TÜSİADın çerçeve yasası
ne anlama geliyor?
Geçtiğimiz günlerde TÜSİADın YÖK yasa tasarısı ile ilgili bir demeci gündeme geldi. YÖK yasa taslağında değişikliklere gidilmesi gerektiğini söylüyordu. Uzlaşmaya dayalı bir çerçeve yasa istediğini dile getiren TÜSİAD, hazırlattığı raporda, sözde ilerici bir çerçeve kendi deyimleriyle reformcu- çizildiğini iddia ediyordu. Bunun gerçekte ne kadar anti-demokratik istemler içerdiğini görmek için rapora daha yakından bakalım.
Tek tipleştirmeye karşı oldukları iddiasıyla savunulan raporda açıkça şunlar söyleniyor: Anayasanın yükseköğrenimle ilgili maddeleri değiştirilmeli, kısaltılmalı ve özel statülü devlet üniversitesi, mütevelli heyetiyle yönetim, işletme hakkının devri gibi yeni açılımlara müsait hale getirilmelidir. Çok kısa bir çerçeve yasası çıkarılmalı ve yükseköğrenimin ana unsurları düzenlenmelidir. Yani utanmazca istenen şudur: Üniversiteler birer işletmeye dönüştürülmeli ve özel üniversitelerin sayısı artırılmalıdır. Üniversiteler özelleştirilerek tek tipleştirme aşılmalıdır!

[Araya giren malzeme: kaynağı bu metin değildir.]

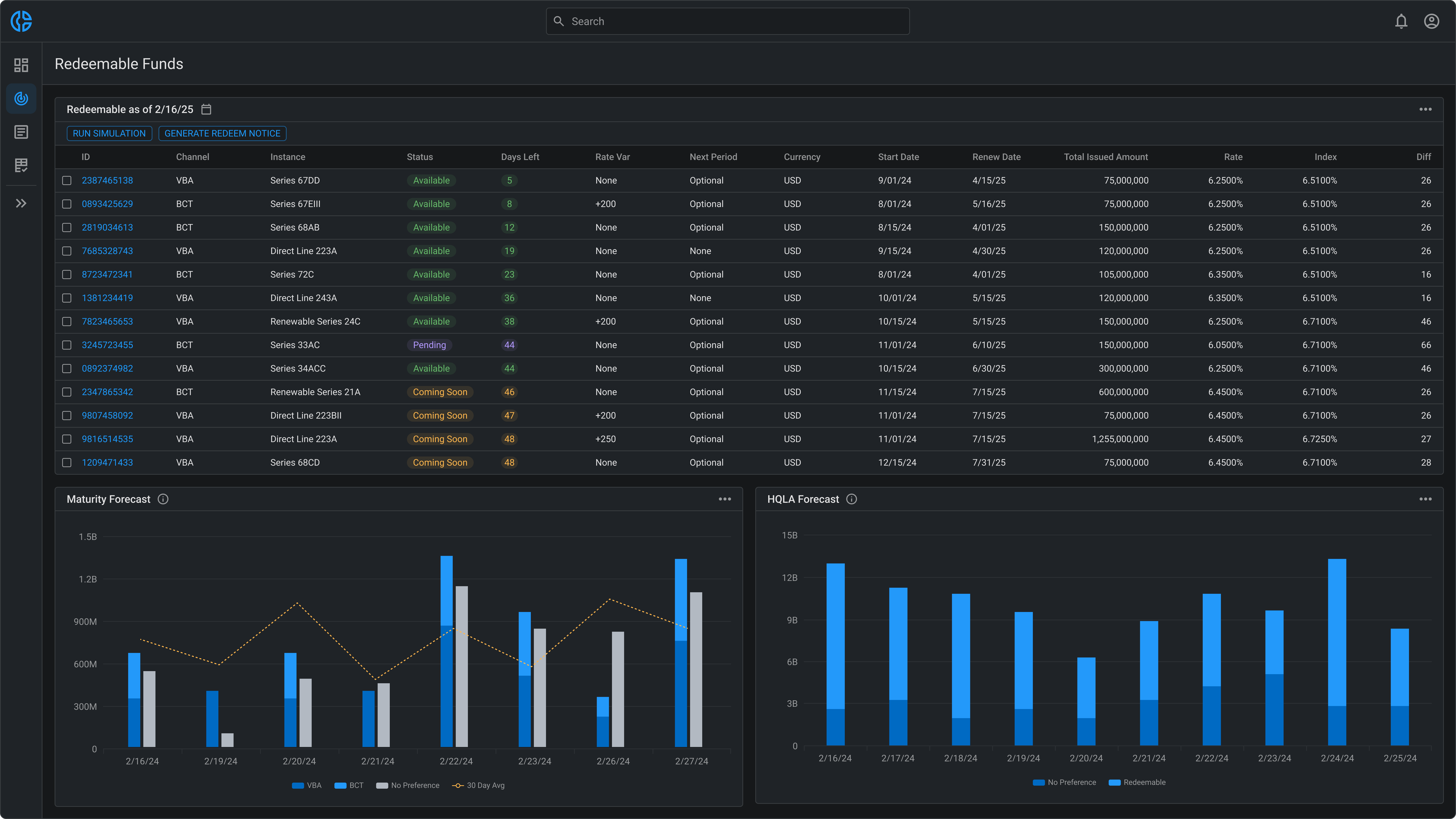
Task: Show the Maturity Forecast info icon
Action: tap(163, 499)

Kamuoyuna allanıp pullanıp sunulan bu rapor aslında gerici liberal söylemlerden öte bir şey ifade etmemektedir.
Sermayenin hazırlattığı raporun öneriler dizisinde, mali kaynakların üniversiteler arasındaki dağılımını YÖKün yapması ve girişimci üniversite kavramının yerleştirilmesi gerektiği söyleniyor. Bu, üniversitelere yapılan YÖK baskısını daha da güçlendirmekten başka bir anlama gelmiyor. Üniversitelerin, YÖKe tabi davranmadığı takdirde yaramaz bir çocuğa yapıldığı gibi harçlıkları kesilecektir. Para gelmediğinde girişimci üniversite kavramına uygun davranacaklar, birer şirkete dönüşeceklerdir. Zaten rapordaki, Kaynakların sınırsızlığı imajını güçlendiren geniş bütçeden rasyonel kullanım bilincini yerleştiren dar bütçe anlayışına geçilmeli cümlesi de bu niyeti açıkça ortaya koyuyor.
Bu raporun kamuoyuna sunulmasının üzerinden bir hafta bile geçmeden, Milli Eğitim Bakanı Hüseyin Çelik ile Üniversitelerarası Kurul (ÜAK) arasında YÖK taslağı konusunda uzlaşmaya varıldığı açıklandı. Uzlaşma sonucunda; YÖK Yasasının bütününün değiştirilmeyeceği, bunun yerine, üniversitelerce çerçeve yasa hazırlanacağı ortaya çıktı. TÜSİADın raporunun da dikkate alınacağı ve yasanın 15 Aralıka kadar hazırlanacağı söylendi.
TÜSİAD raporu ile ÜAKın YÖK tasarısının ortak noktaları şöyle yansıtıldı: Üniversitelerin nasıl yönetileceğinin her üniversite için tespit edilecek yönetmeliklere bırakılması, ÜAKın hantal yapıda olduğu ve üye sayısının azaltılması, YÖKün yürütme kurulu üye sayısının 15e indirilmesi.
Uzlaşı sonucunda varılan kararda TÜSİADın çerçeve yasa anlayışının gözetileceği net bir biçimde ifade edilmektedir. Açıktır ki, bu çerçeve yasayla sermayenin tüm istemleri karşılanacaktır.
Sermaye yalnızca üniversitelerin özelleştirilmesini ve YÖKün tahtının sarsılmadan durmasını garantilemeye çalışıyor. Biz ise YÖKün tamamen kaldırılmasını, herkese eşit ve parasız eğitimi, gerçek anlamda özerk-demokratik üniversiteyi istiyoruz.